Una clausola, questa, fortemente voluta proprio da Macron, ma che confligge apertamente con i nostri interessi, perché favorirà il rimpatrio nel nostro Paese dei migranti irregolari fuggiti oltrefrontiera. Questo è lo stato dell'arte, e l'accordo siglato ieri rischia di essere solo un'altra foglia di fico che non porterà alcun sollievo ai Paesi mediterranei. L'unica novità positiva rispetto a Malta è la concessione di estendere la relocation a tutti i migranti salvati in mare, e non solo ai richiedenti asilo, ma è un'apertura che rischia di restare solo una dichiarazione d'intenti, perché il previsto rafforzamento della banca dati Eurodac per lo screening al momento degli sbarchi rappresenta di fatto un'altra premessa per riportare nei Paesi di primo ingresso i migranti che passano il confine.
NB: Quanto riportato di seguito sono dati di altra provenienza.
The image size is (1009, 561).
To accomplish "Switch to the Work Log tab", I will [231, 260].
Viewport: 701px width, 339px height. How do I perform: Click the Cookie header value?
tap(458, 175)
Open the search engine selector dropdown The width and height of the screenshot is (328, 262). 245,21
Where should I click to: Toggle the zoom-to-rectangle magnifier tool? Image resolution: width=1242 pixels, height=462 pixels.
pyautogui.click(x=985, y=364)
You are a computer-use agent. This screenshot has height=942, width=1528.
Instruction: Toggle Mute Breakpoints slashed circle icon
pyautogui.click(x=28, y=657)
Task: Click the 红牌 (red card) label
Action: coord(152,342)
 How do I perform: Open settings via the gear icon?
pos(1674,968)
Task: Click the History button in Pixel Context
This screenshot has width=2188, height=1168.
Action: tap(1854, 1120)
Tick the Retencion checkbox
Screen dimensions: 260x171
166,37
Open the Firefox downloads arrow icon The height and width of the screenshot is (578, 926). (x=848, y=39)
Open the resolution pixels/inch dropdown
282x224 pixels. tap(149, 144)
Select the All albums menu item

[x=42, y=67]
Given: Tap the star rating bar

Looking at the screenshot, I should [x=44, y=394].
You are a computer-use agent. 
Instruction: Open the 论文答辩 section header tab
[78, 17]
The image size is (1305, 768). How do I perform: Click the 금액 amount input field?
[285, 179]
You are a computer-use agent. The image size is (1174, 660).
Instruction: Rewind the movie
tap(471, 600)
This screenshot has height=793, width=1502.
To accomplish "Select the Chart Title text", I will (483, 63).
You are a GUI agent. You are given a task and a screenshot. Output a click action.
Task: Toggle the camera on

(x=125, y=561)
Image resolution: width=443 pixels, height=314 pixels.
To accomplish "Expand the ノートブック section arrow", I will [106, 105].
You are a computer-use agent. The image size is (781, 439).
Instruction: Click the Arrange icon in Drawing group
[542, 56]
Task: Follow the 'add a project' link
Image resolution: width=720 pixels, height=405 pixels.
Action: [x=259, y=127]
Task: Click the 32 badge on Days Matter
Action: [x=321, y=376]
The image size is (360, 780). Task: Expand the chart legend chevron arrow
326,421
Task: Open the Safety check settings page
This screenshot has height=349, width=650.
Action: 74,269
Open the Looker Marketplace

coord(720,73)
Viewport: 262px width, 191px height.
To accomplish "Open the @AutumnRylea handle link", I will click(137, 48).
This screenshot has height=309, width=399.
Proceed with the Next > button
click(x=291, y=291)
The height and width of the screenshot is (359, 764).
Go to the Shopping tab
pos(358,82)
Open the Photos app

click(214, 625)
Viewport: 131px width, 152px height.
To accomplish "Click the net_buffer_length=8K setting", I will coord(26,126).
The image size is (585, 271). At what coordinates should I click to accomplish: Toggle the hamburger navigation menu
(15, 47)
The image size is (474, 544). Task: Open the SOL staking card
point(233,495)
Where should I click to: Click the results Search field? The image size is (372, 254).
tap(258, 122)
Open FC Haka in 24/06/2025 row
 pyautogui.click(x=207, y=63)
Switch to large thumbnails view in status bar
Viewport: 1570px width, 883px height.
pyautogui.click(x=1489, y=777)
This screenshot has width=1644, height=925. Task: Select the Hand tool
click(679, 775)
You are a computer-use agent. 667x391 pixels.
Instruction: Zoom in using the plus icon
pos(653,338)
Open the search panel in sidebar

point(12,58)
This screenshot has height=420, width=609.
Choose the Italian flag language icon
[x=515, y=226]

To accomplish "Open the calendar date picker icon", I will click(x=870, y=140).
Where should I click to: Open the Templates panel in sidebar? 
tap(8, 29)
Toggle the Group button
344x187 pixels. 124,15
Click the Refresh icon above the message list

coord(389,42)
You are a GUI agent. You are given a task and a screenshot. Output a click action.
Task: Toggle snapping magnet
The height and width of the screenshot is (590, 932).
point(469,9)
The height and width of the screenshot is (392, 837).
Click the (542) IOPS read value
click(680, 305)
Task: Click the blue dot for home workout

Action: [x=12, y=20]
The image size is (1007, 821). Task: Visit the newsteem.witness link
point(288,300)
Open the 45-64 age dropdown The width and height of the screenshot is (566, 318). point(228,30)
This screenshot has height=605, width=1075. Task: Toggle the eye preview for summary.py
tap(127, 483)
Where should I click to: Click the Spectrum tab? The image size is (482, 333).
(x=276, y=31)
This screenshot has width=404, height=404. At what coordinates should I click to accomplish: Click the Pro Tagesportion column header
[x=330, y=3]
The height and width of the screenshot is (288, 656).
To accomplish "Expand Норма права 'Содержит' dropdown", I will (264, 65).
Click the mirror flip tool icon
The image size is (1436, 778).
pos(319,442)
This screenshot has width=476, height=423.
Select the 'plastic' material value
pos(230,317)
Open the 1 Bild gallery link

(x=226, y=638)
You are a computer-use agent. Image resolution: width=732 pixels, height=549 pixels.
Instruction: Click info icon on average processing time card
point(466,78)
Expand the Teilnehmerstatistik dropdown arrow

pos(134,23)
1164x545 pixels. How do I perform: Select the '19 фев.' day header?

Secondo la presidenza di turno francese, per la prima volta nel vertice di ieri a Lussemburgo si sarebbe sancito il principio della «solidarietà obbligatoria» per tutti i Paesi Ue, e questa sarebbe davvero una rivoluzione copernicana nell'approccio comunitario alle crisi migratorie.

 

 

Ma si tratta purtroppo di un'affermazione dettata da un ottimismo di maniera e dalla propaganda, perché i ricollocamenti restano esclusivamente su base volontaria, e il Patto prevede in realtà numerose scappatoie all'obbligatorietà della relocation, come l'alternativa degli aiuti logistici e finanziari, o la facoltà di ridurre il livello di solidarietà in caso di non funzionamento del regolamento di Dublino. È proprio Dublino il retaggio anacronistico, ma di fatto irriformabile, che impedisce un'equa redistribuzione dei migranti, e finché non verrà definitivamente superato l'Italia è destinata a restare in perenne emergenza, mentre i Paesi che rifiutano la loro quota di migranti possono cavarsela concedendoci una sorta di simbolico risarcimento economico. Non c'è nulla di «storico», dunque, nel Patto di ieri, e se la crisi del grano farà impennare le partenze dall'Africa rischiamo di diventare il campo profughi d'Europa.